This is another personal post. It is hard to think about much else these days.
Sunday morning someone picked my mom up and brought her to church. She came over to me and hugged me and whispered in my ear, "I am very confused and disoriented. I don't really know where to go, and I can't remember anyone's name." With a little direction, she sat with someone she knows well and struggled until she got her Bible open to the passage. Then she seemed to be more peaceful. I tried not to pay too much attention to her--I was concerned I'd lose my train of thought.
She had another small stroke a couple of days ago. Last night she only held a thought for less than a minute. She said, "It feels strange, but I am just living in the present moment. I know I won't remember it long."

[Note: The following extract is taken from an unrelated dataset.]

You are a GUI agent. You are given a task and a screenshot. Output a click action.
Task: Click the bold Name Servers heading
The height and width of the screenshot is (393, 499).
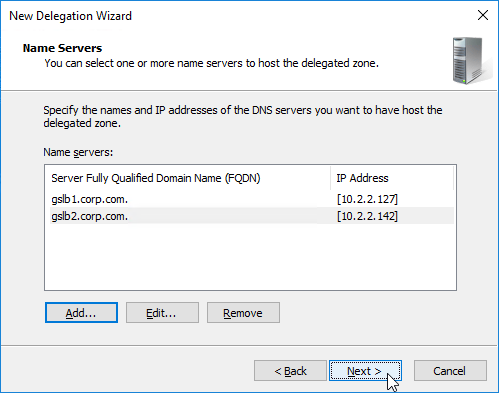point(62,48)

This morning two nice therapists from the nursing home came to the house with my mother for an assesment of any safety issues. I'm meeting this afternoon with the friend from church who is going to be her caregiver.
Mom was excited and happy to be here and see her cat, and she went right out to the deck and sat in the swing. I hope we have some nice days remaining so she can do that for a while when she gets home. She did remember where things were and seemed to get oriented pretty quickly. She seems tired and weak, but she says she will be fine once she can sleep in her own bed. I know that feeling! As for mental clarity or awareness, she has what she has, and I want her to be at home as long as she can. That could change at any moment, and I am all too aware of that. But we are going to try this and see how it goes.
So she will be coming home Thursday morning. I'm a little scared.